Tasks to perform
a - In the BBC article, which Radio Four program no longer has any dedicated reporters?
b - Please reproduce the BBC article from "I have sympathy" down to "applause on social media.".
c - Continue the BBC article, starting after its last sentence.

Excerpt to read
------------
I have sympathy for the political team, whose diligent efforts to cover Westminster spark torrents of bile on social media. Panorama has carried out brave and strong investigations, Victoria Derbyshire and reporters such as Jayne McCubbin on BBC Breakfast offer incisive reporting on neglected social issues while the main radio news programmes still cling to Reithian ambitions. But compare the key evening television bulletins, or Newsnight and Channel 4 News — and the BBC too often comes off second best. Meanwhile its flagship Question Time has descended from serious political discussion into a shouting match in search of applause on social media.

Now as new rivals plan partisan news operations and Rupert Murdoch’s Times launches its own radio station, the BBC’s top brass has decided this is just the moment to tarnish some jewels still in its tatty crown. They are axing their remaining national radio reporters, telling them to reapply for a smaller number of jobs as multi-tasking television, radio and digital reporters. This may mark the end not only of the careers of some stalwarts but also the organisation’s era of world-leading specialist radio journalism. Yet there is no attempt to rationalise sprawling news output, although this might deliver bigger savings to invest in better journalism.

I was astonished to learn that Radio Four’s Today programme, the most influential radio news show in the country, no longer has any dedicated reporters. I asked one radio insider what would happen if it wanted to mount a serious investigation into an issue and was told that either this would be carried out by one of the presenters, who may not have a background in hard news let alone sufficient time, or they would have to bid for a reporter from a pool, who would then be expected to offer a variety of reports on the issue for other BBC platforms. Clearly the bean counters and suits care less about news, let alone exposing dodgy behaviour by powerful bodies, than on their misconceived vision of value for money.

Many other issues confront the BBC. Most British citizens turn to the broadcaster for drama, entertainment or comedy rather than its news. The corporation made the mistake of partnering challenger firms such as Amazon and Netflix on programmes, helping to oil their path into the valuable world of British creativity and production. Now these behemoths threaten to devour their host like voracious parasites as they splurge vast budgets on buying up talent.
------------
Supplied records
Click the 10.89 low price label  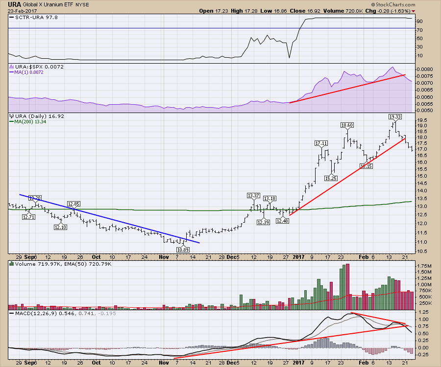pyautogui.click(x=183, y=250)
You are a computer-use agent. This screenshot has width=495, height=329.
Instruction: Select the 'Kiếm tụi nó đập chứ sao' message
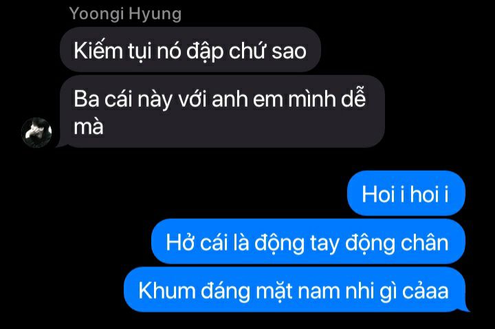tap(190, 50)
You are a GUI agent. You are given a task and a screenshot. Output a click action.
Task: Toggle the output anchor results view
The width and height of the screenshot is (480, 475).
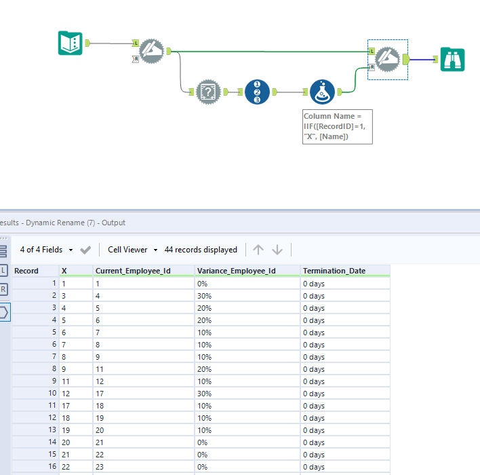(4, 312)
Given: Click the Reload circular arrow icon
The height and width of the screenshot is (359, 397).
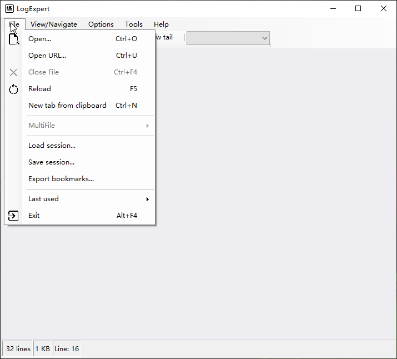Looking at the screenshot, I should point(14,89).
------------
Response list
a - The Today programme.

b -
I have sympathy for the political team, whose diligent efforts to cover Westminster spark torrents of bile on social media. Panorama has carried out brave and strong investigations, Victoria Derbyshire and reporters such as Jayne McCubbin on BBC Breakfast offer incisive reporting on neglected social issues while the main radio news programmes still cling to Reithian ambitions. But compare the key evening television bulletins, or Newsnight and Channel 4 News — and the BBC too often comes off second best. Meanwhile its flagship Question Time has descended from serious political discussion into a shouting match in search of applause on social media.

c -
Maybe the solution is to focus on content rooted in this country rather than outright competition; if something is good enough, it will still sell as proved by The Fall, the crime drama set in Northern Ireland and now a Netflix hit, or Channel 4’s Derry Girls. “If you tell a story well enough you can get a hit because truths and good stories are universal,” said one top UK producer. “But if you try to do everything and reach everywhere you end up nowhere.”

After 30 years in journalism, however, my focus is on news. So here is my advice for Davie: show some confidence, take risks and revive your floundering news operation. Journalism is not about ticking boxes. It should tell stories and cause waves, sometimes even offence, since it is about revealing things powerful people and vested interests seek to hide — and this is why they turn on critics with such force. So sack most of the suits, silence the shallow pontificators and unshackle the editors by giving them more freedom and responsibility. If they deliver dross, miss scoops or fail to connect with their public, find bolder editors and better reporters. Otherwise the BBC news operation will roll downhill as audiences dwindle further.

Every day staff entering Broadcasting House pass a statue of George Orwell. The new director-general needs to remember this great man’s words, that truth is a revolutionary act in an age of deceit, if he wants the BBC to retain support and relevance.

Surely it is better to reassert that noble desire to inform, educate and entertain by sparking debate over enlightening news stories than wave the white flag amid hostility? Otherwise those of us who believe in the BBC are left defending an organisation that is simply indefensible. And those wishing it dead may be among the most distraught when it has gone.